**Exercise input**
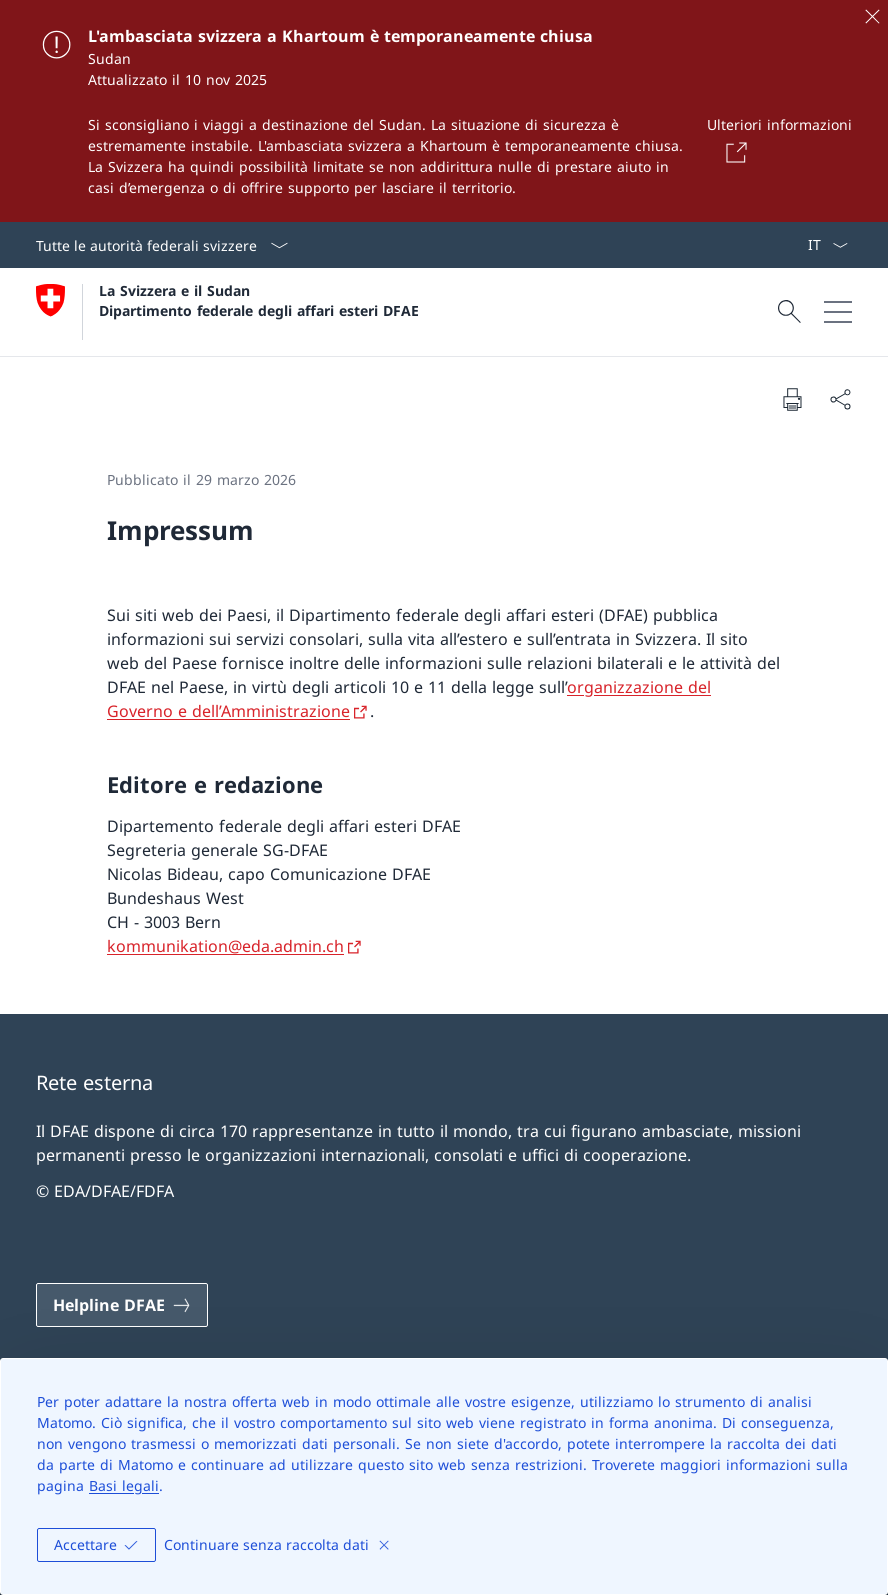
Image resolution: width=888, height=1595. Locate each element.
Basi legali (124, 1485)
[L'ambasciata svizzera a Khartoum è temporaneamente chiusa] (444, 111)
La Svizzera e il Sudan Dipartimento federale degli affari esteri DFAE (259, 300)
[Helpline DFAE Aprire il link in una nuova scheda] (122, 1305)
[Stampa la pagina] (792, 399)
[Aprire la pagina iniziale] (227, 312)
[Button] (733, 152)
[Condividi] (840, 399)
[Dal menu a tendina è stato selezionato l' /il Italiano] (827, 245)
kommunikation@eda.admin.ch (225, 946)
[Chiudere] (872, 16)
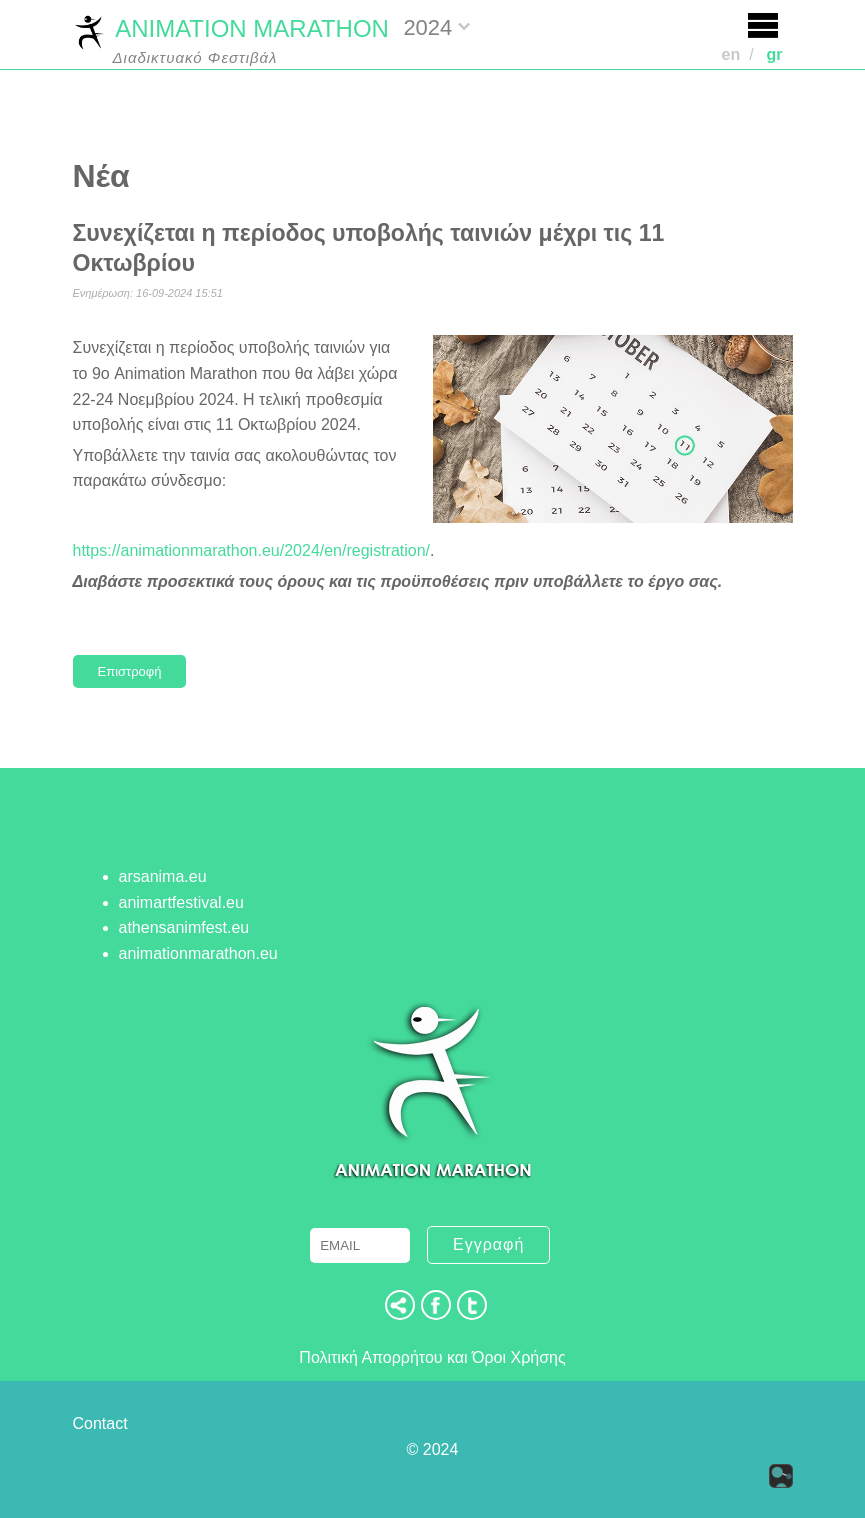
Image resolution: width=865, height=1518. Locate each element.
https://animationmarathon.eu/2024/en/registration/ (252, 550)
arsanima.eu (163, 876)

**Set task**
Output as a numbered list the lines of the data from the line holding "kommunikation@eda.admin.ch (225, 946)" through the end of the data, inclusive, omitting blank lines and leaving out the pictures.

**Written answer**
1. kommunikation@eda.admin.ch (225, 946)
2. [Chiudere] (872, 16)
3. Image resolution: width=865, height=1518. Locate each element.
4. https://animationmarathon.eu/2024/en/registration/ (252, 550)
5. arsanima.eu (163, 876)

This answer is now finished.